What to do - Begin at the line with "The width and height of the screenshot is (1254, 952)." and set down each line exactly until the listing ends. Images stay out.

Records -
________________________________________
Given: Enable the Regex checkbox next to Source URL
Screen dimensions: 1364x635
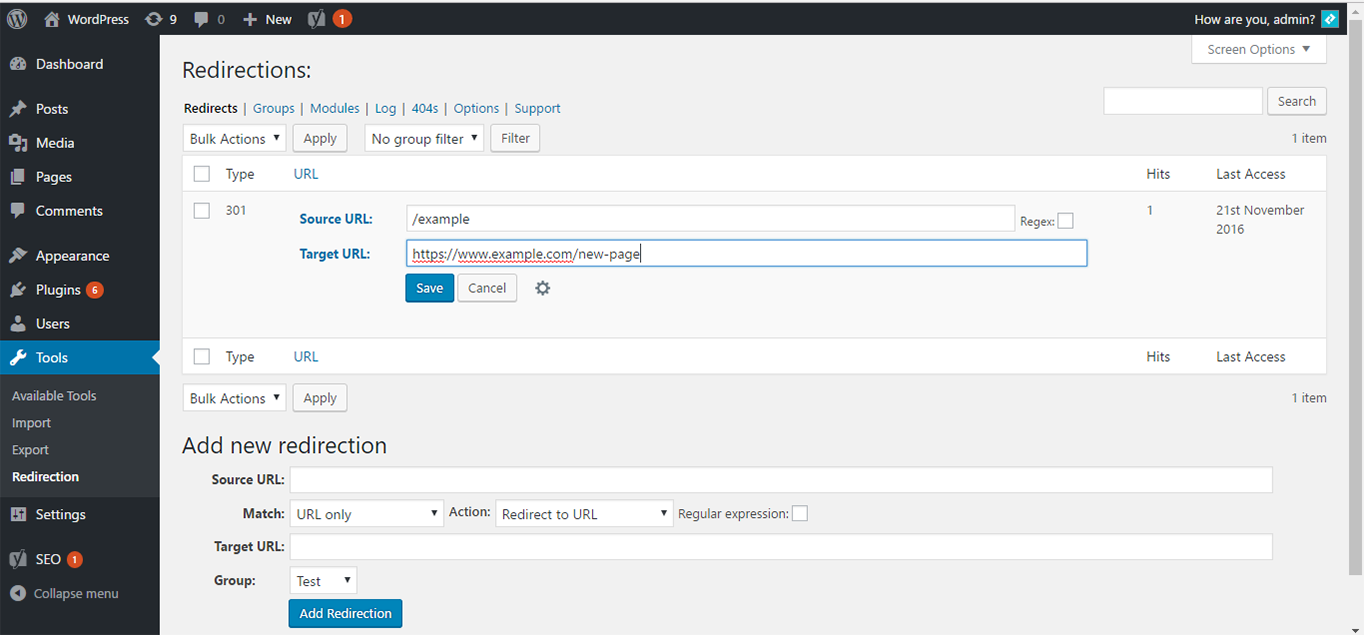Looking at the screenshot, I should point(1065,221).
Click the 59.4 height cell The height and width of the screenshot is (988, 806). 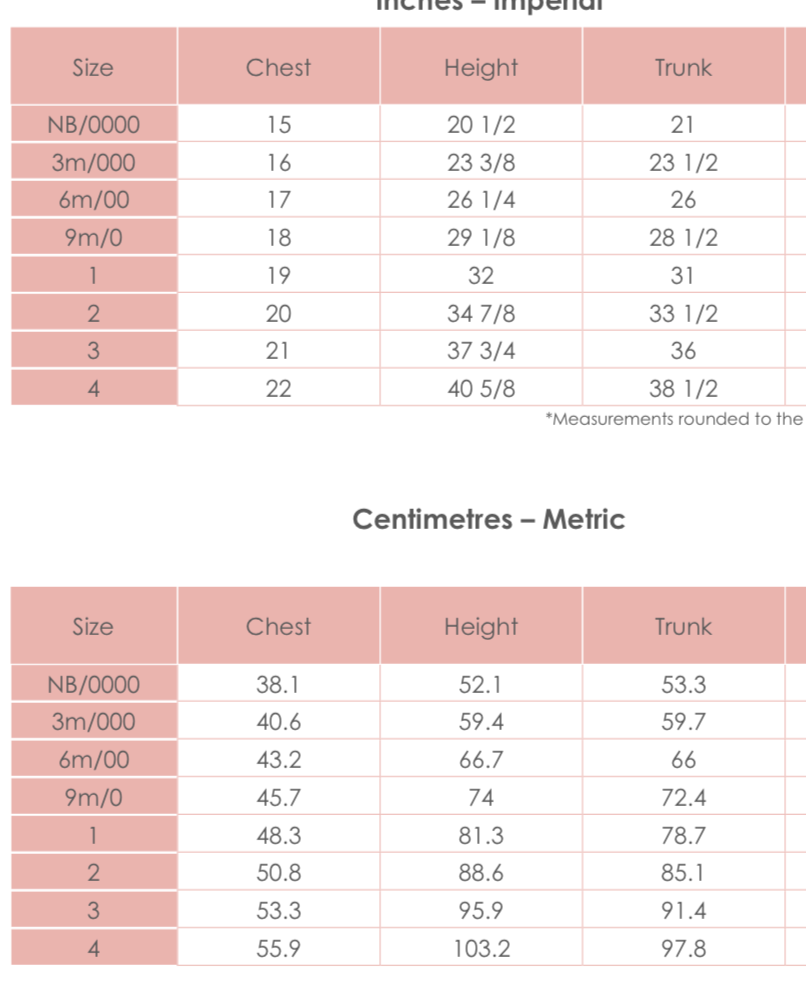tap(481, 722)
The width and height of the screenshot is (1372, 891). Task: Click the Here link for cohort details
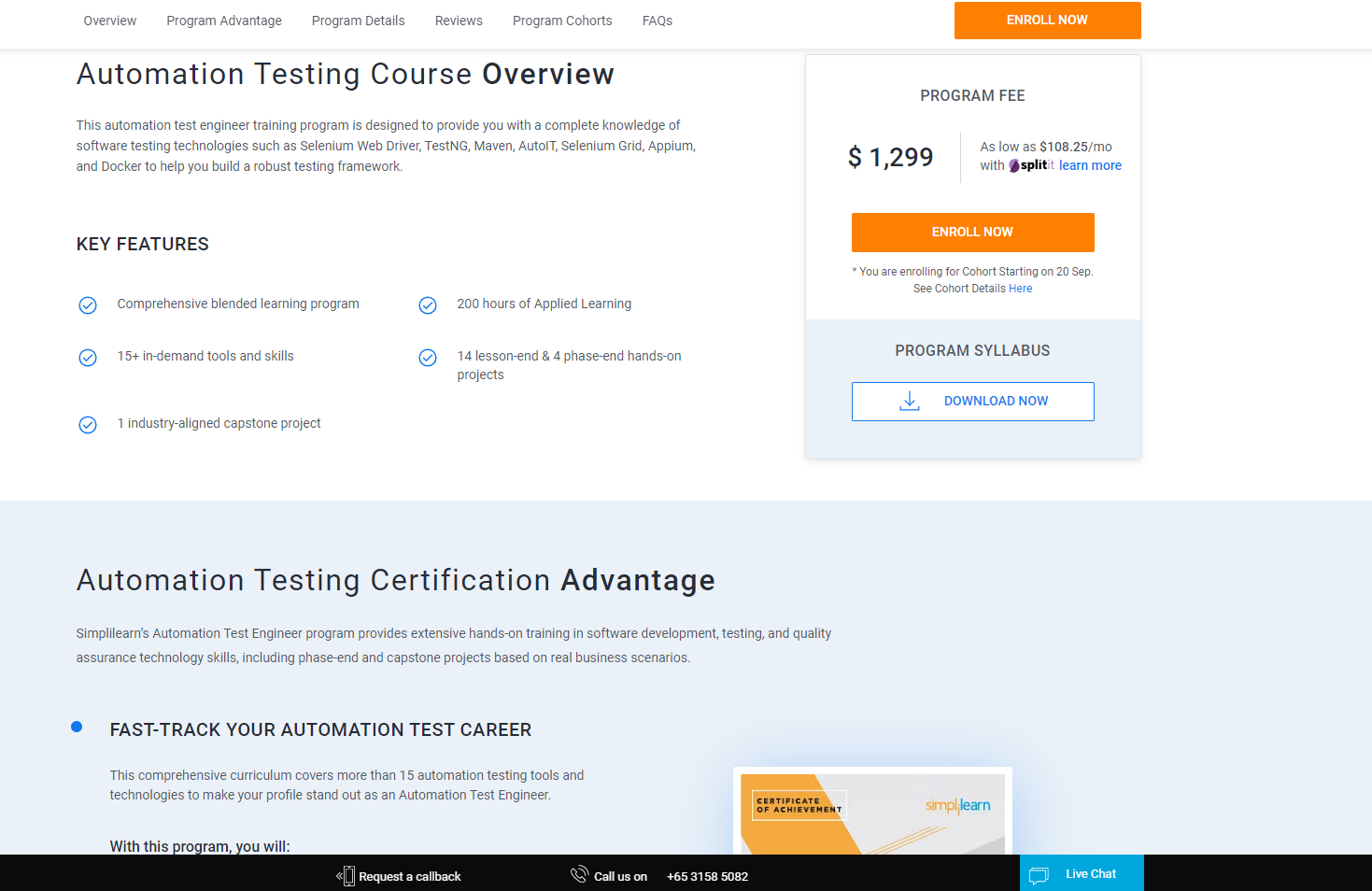pyautogui.click(x=1020, y=288)
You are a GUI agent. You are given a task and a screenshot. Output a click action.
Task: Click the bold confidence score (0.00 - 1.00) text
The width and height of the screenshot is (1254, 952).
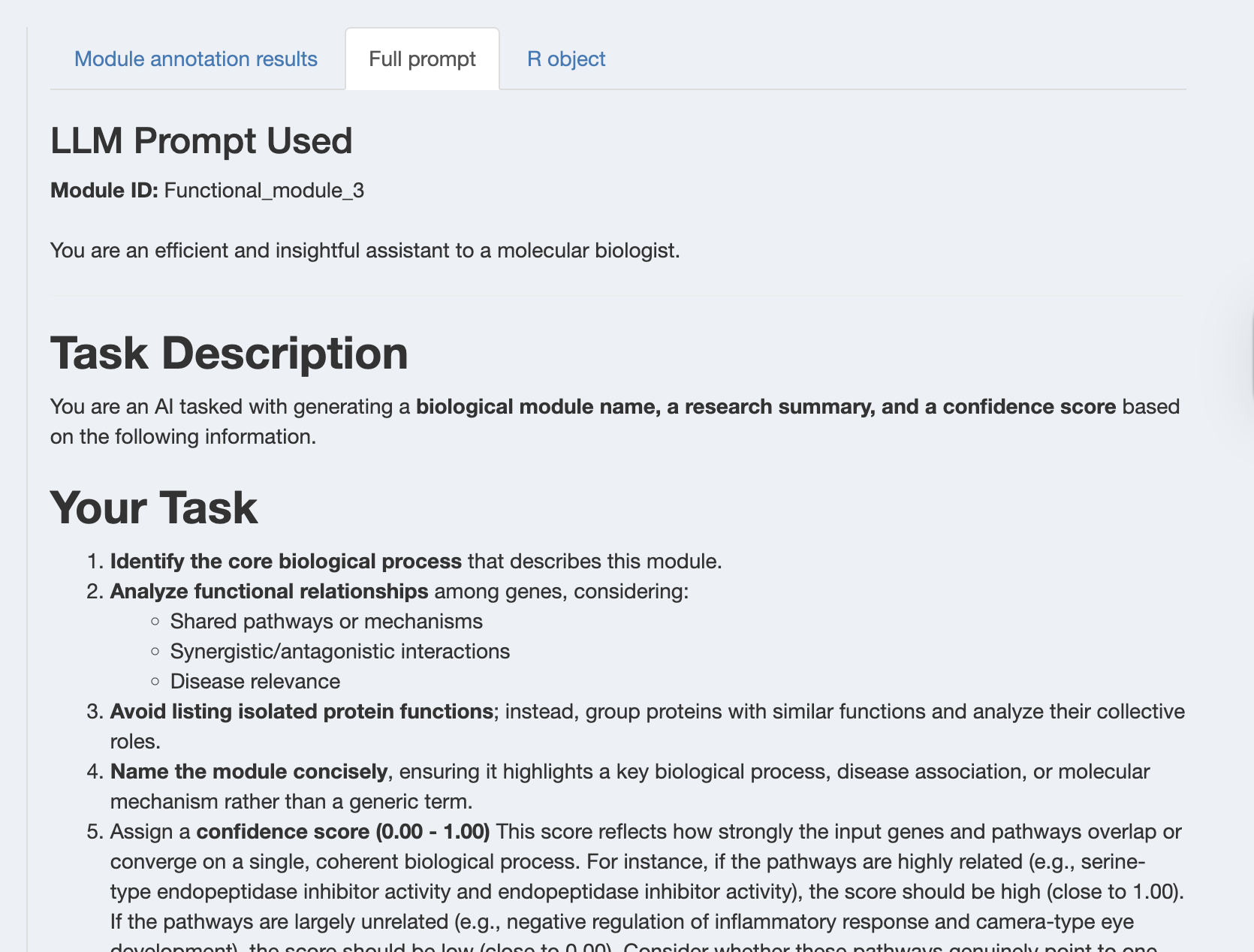point(342,832)
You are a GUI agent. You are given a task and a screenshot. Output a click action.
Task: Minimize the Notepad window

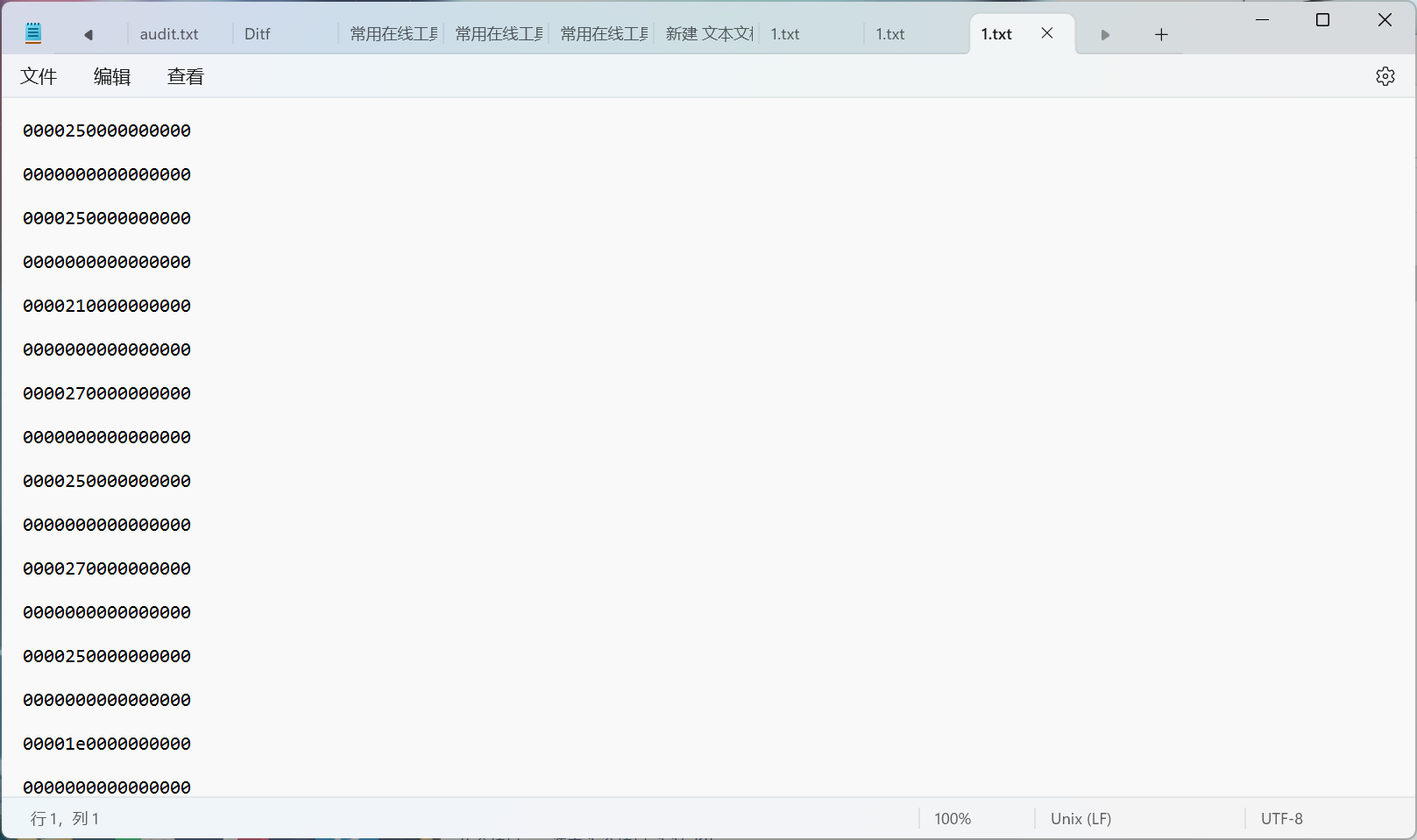pos(1263,19)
________________________________________
Task result -
The width and height of the screenshot is (1254, 952).
point(342,832)
You are a GUI agent. You are given a task and a screenshot. Output a click action.
Task: Minimize the Notepad window

pos(1263,19)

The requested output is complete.